Failure is not an option, Newby reveals

October 21, 2005

The closure of a major UK university would "erode the public's confidence"

in higher education, Sir Howard Newby said this week in a clear sign that the Government would not allow troubled institutions to fold.

Giving evidence to the Education and Skills Select Committee this week, Sir Howard, chief executive of the Higher Education Funding Council for England, said "very vigorous intervention" had already taken place to keep institutions afloat.

He declined to reveal which institutions Hefce had helped out of financial trouble. But he told MPs: "Part of the raison d'être of Hefce is to intervene at an early stage before an institution gets into so much trouble that it would have to fold. If an instiution were to go out of business, there would be innocent victims caught up in thatIthe staff, the students and the community."

Sir Howard said Hefce had "in the recent past" been involved in brokering mergers and collaborations between universities to aid "weak and ailing insitutions".

"But if one university of a significant size were to fold, it would affect public confidence in higher education as a whole," he said.
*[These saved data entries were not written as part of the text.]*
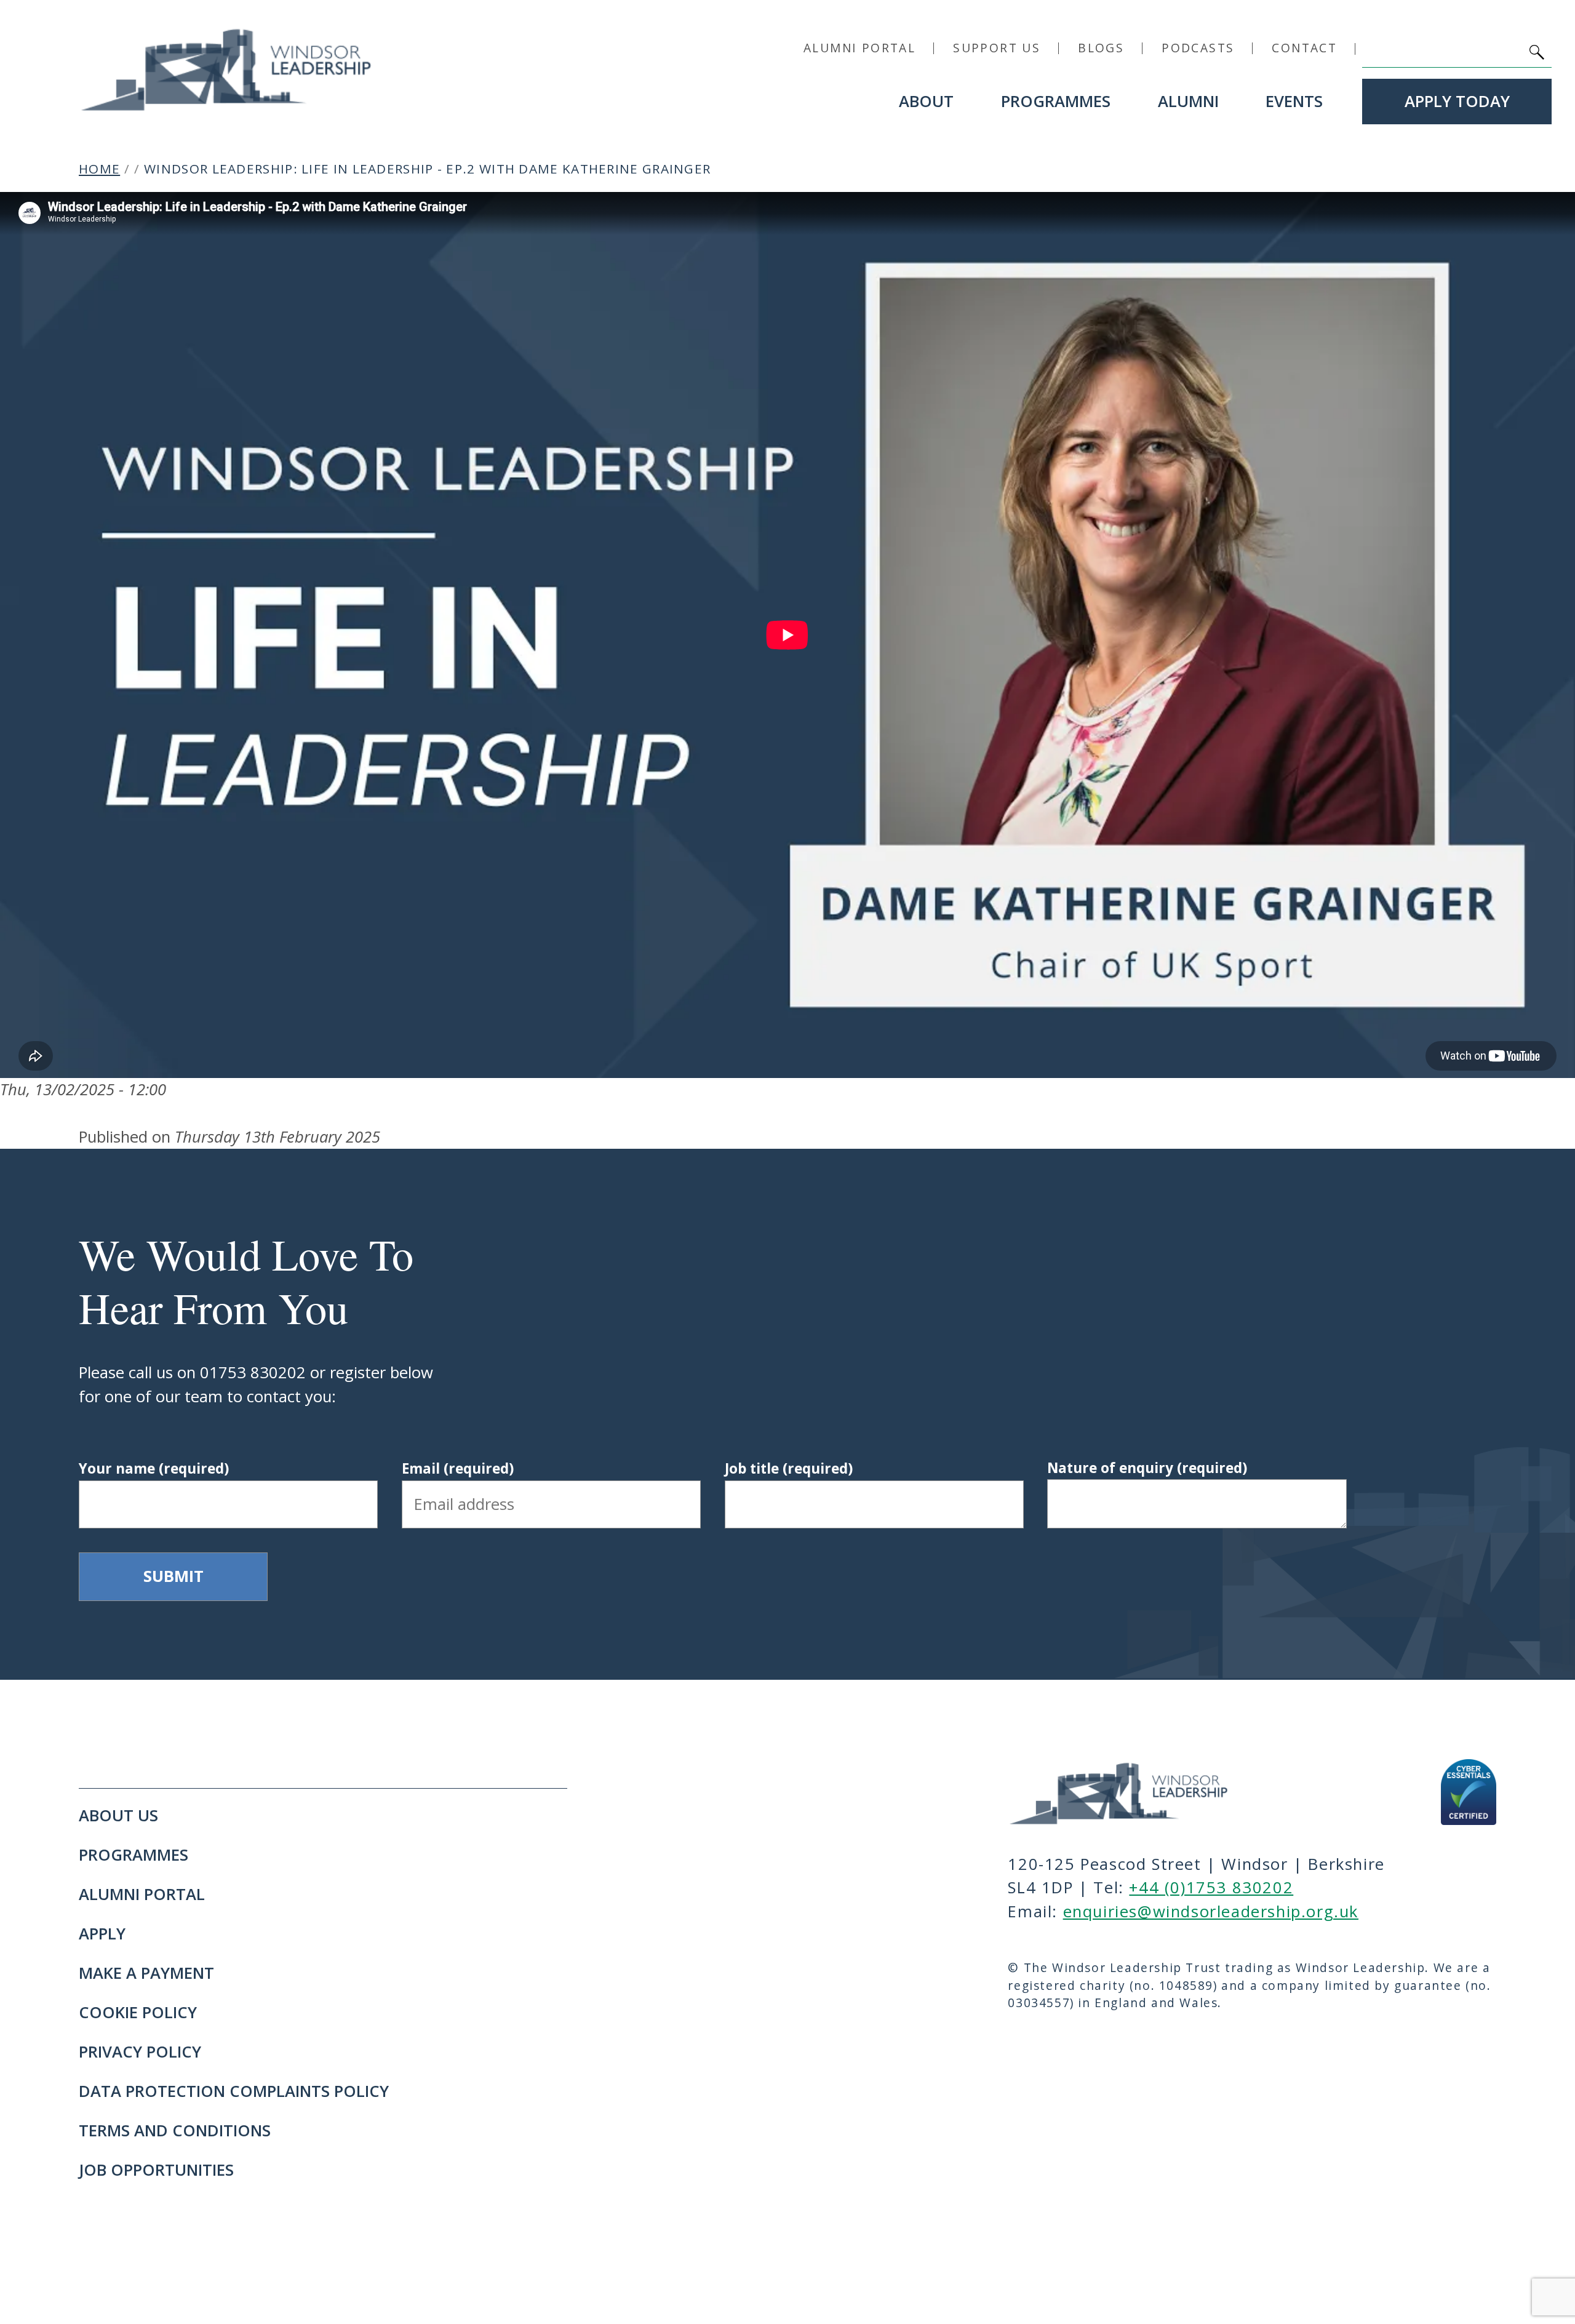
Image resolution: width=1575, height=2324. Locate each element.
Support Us (996, 47)
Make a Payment (146, 1973)
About (926, 101)
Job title (789, 1468)
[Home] (1141, 1792)
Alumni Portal (859, 47)
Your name (154, 1468)
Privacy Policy (140, 2051)
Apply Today (1457, 101)
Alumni (1188, 101)
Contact (1304, 47)
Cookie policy (138, 2012)
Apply (102, 1933)
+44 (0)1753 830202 (1211, 1887)
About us (118, 1815)
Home (99, 168)
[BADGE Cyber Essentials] (1468, 1792)
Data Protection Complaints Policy (234, 2091)
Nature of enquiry (1147, 1467)
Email (458, 1468)
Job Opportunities (156, 2170)
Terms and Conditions (175, 2130)
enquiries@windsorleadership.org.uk (1210, 1911)
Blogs (1101, 47)
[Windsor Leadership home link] (226, 68)
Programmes (1055, 101)
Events (1294, 101)
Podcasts (1198, 47)
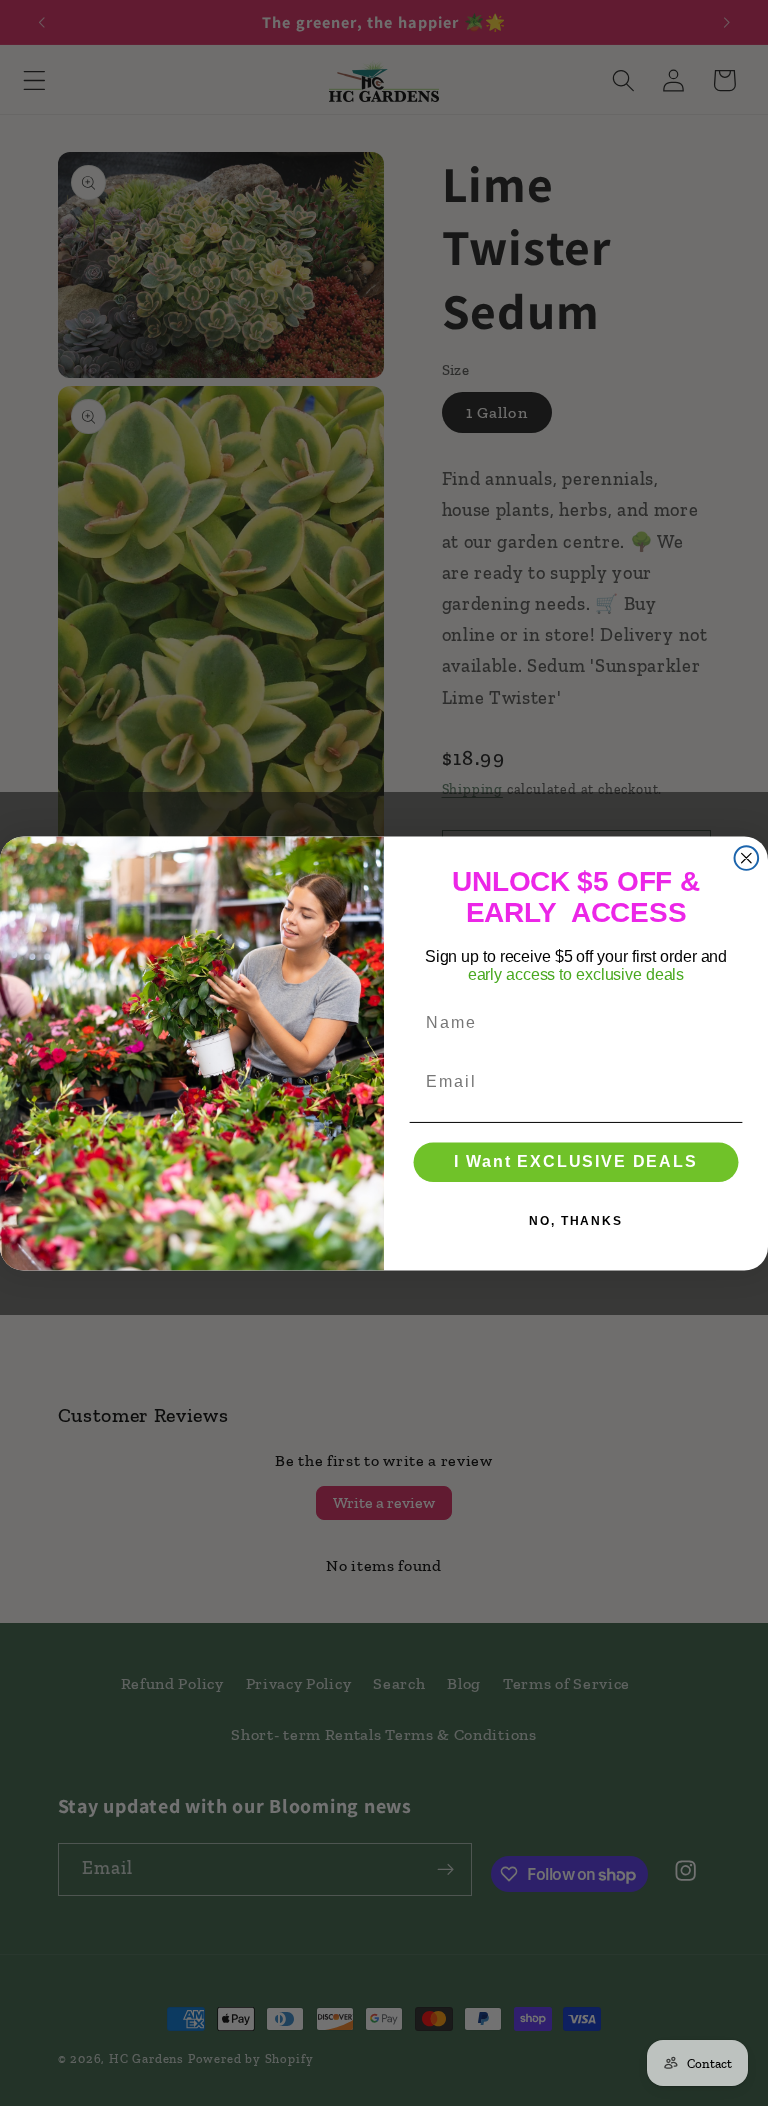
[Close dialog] (747, 858)
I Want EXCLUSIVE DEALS (575, 1161)
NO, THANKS (576, 1221)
Asked if universities' financial troubles were linked to poor management, he replied that even the best managed ones encountered problems "from time to time".

MPs also sought Sir Howard's thoughts on the closure of university science departments. He said more work needed to be done in schools to prevent pupils being "switched off" the sciences at the ages of 13 to 15. But he admitted that it was "worrying" that a "disproportionate number" of undergraduates studying science were drawn from independent schools.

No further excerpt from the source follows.